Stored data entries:
══════════════════════════════

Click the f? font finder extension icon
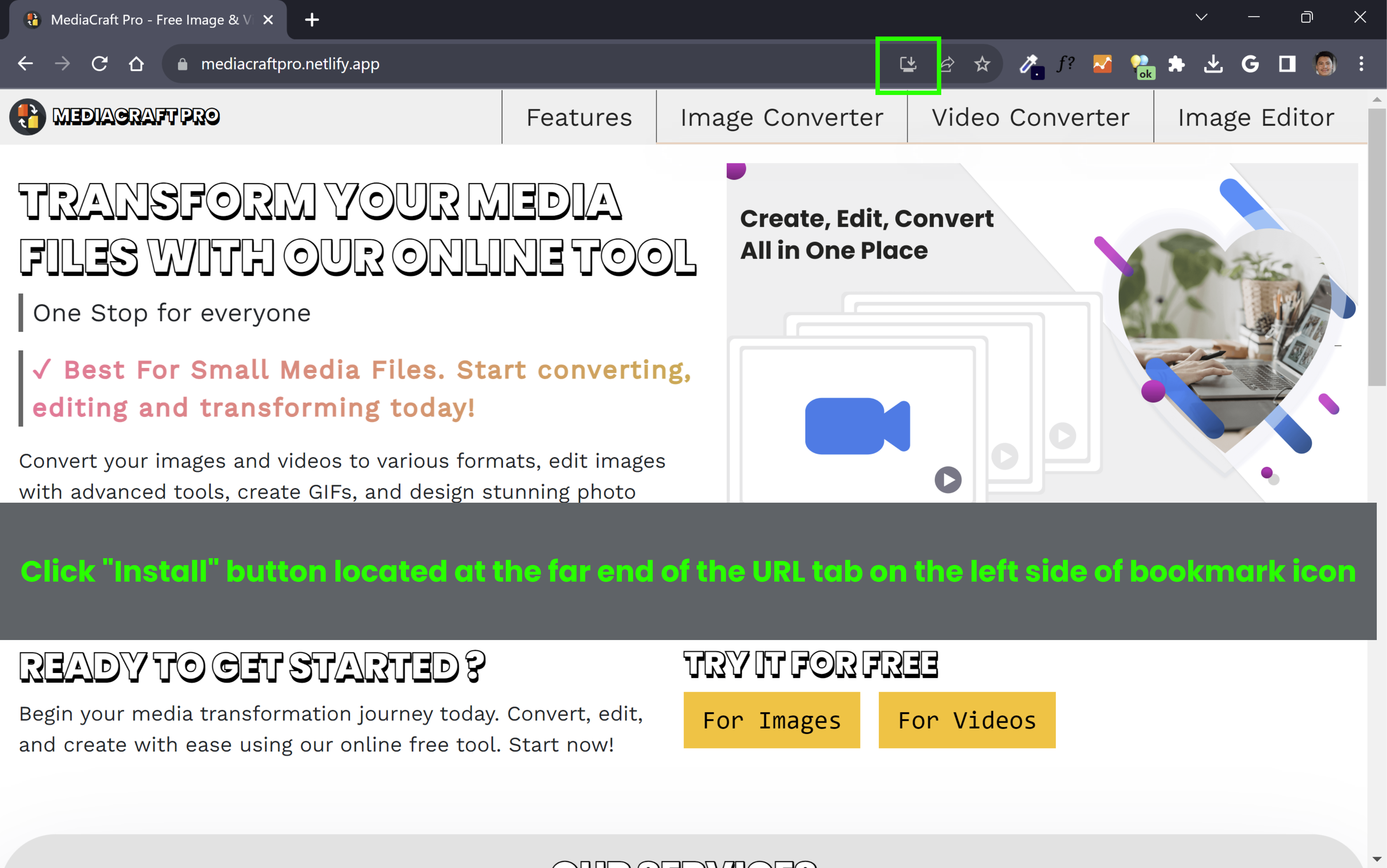The height and width of the screenshot is (868, 1387). (x=1065, y=64)
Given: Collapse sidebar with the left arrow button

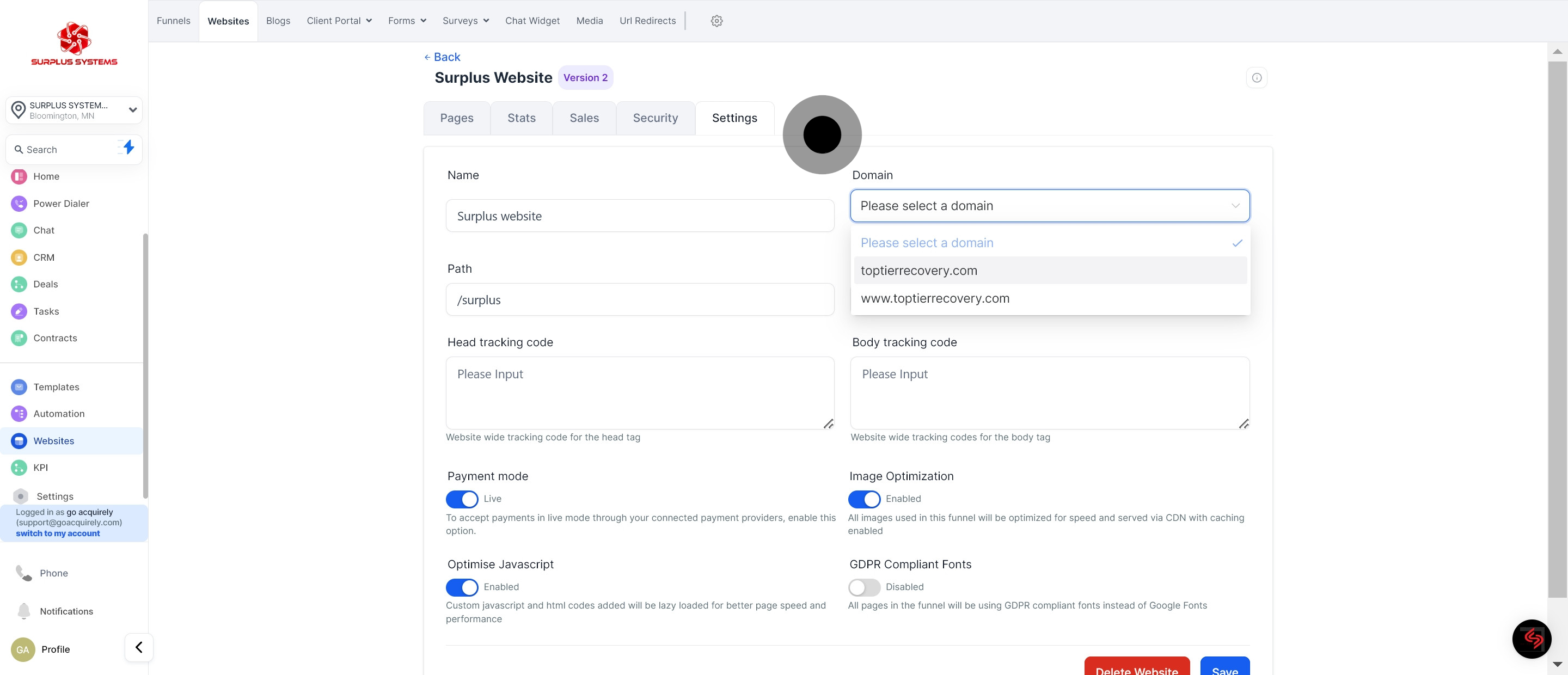Looking at the screenshot, I should pyautogui.click(x=139, y=647).
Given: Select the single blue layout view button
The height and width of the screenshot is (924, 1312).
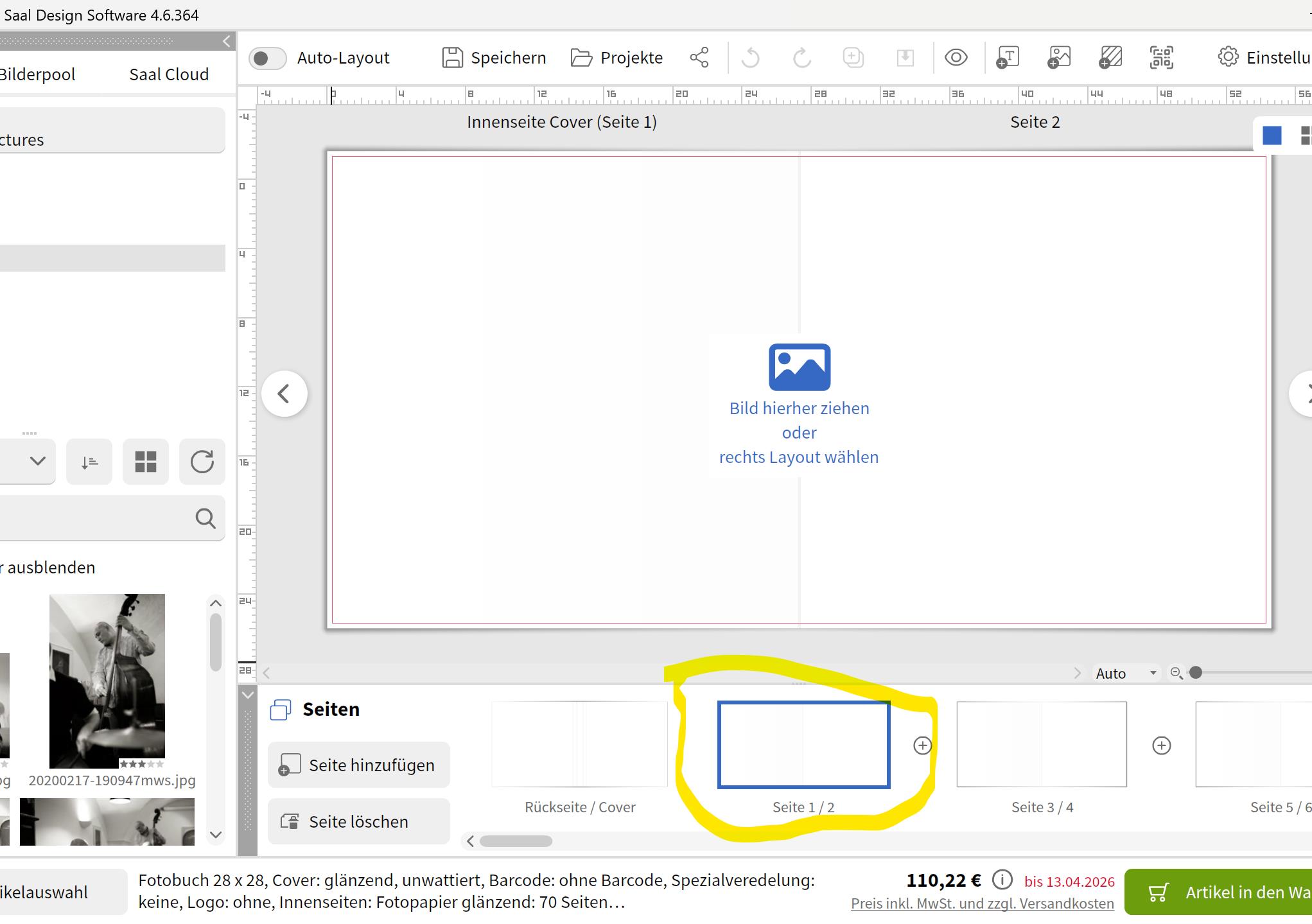Looking at the screenshot, I should [1272, 135].
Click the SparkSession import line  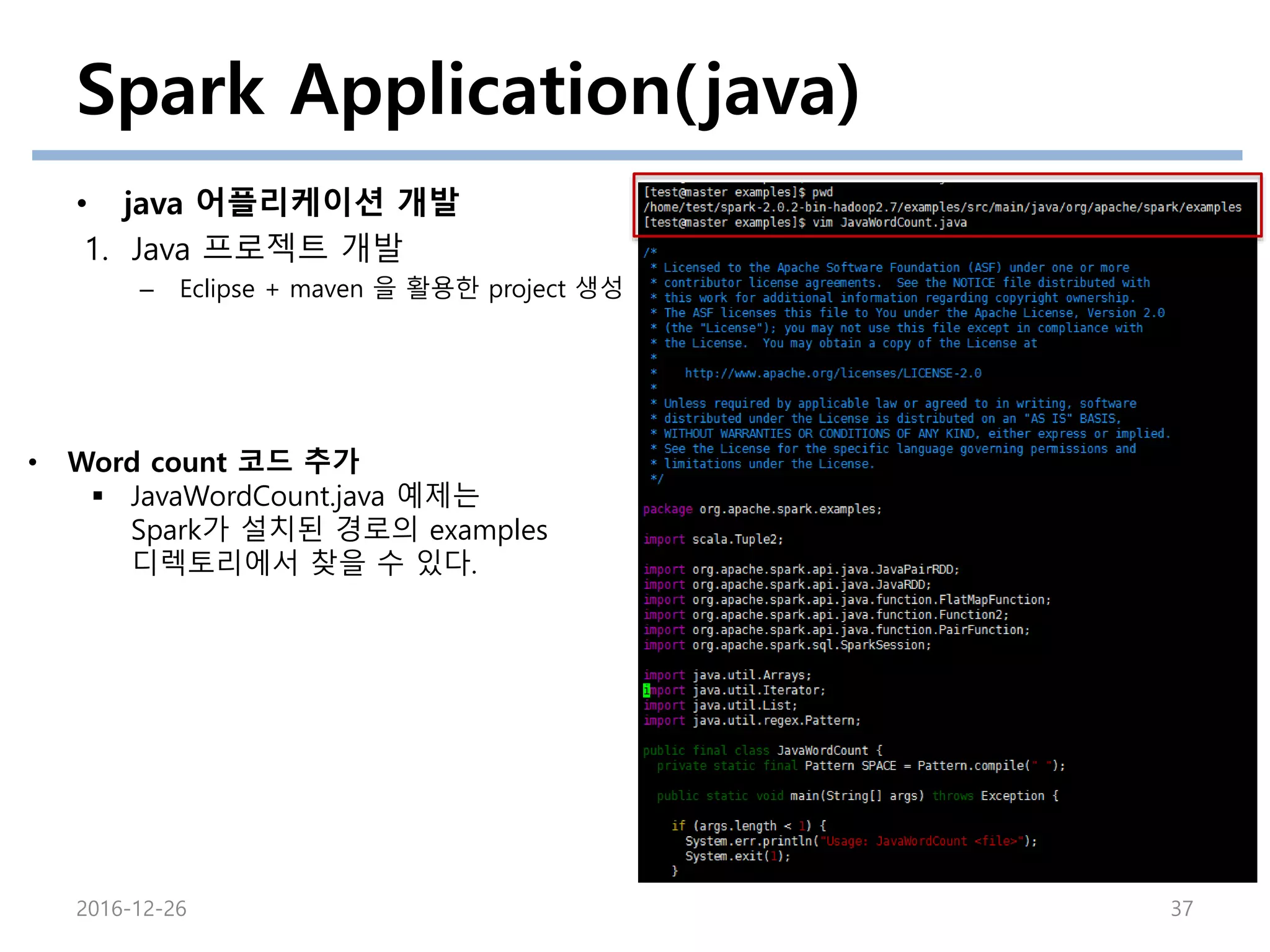(787, 645)
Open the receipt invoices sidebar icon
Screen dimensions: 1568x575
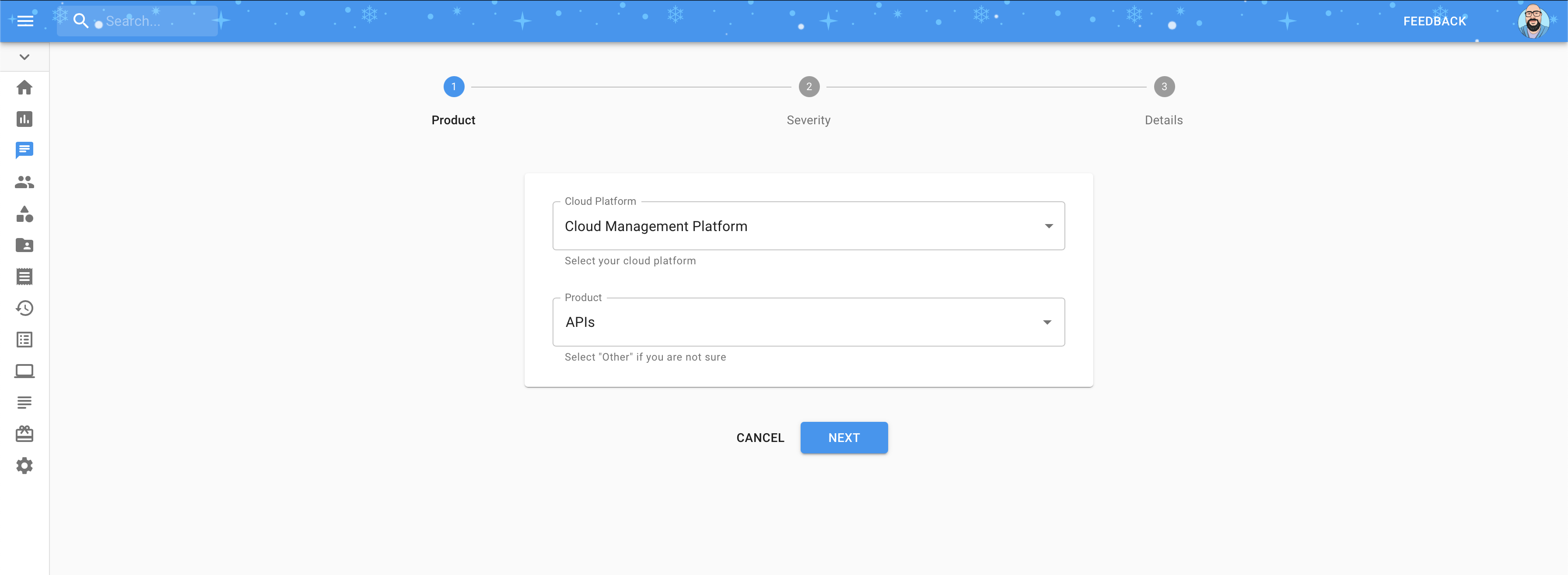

══════════════════════════════

The lines to copy begin with the one containing "Open the receipt invoices sidebar icon" and end with the last line of the entries above; copy them exactly, minus the pictures.

→ ANSWER BOX:
Open the receipt invoices sidebar icon
Screen dimensions: 1568x575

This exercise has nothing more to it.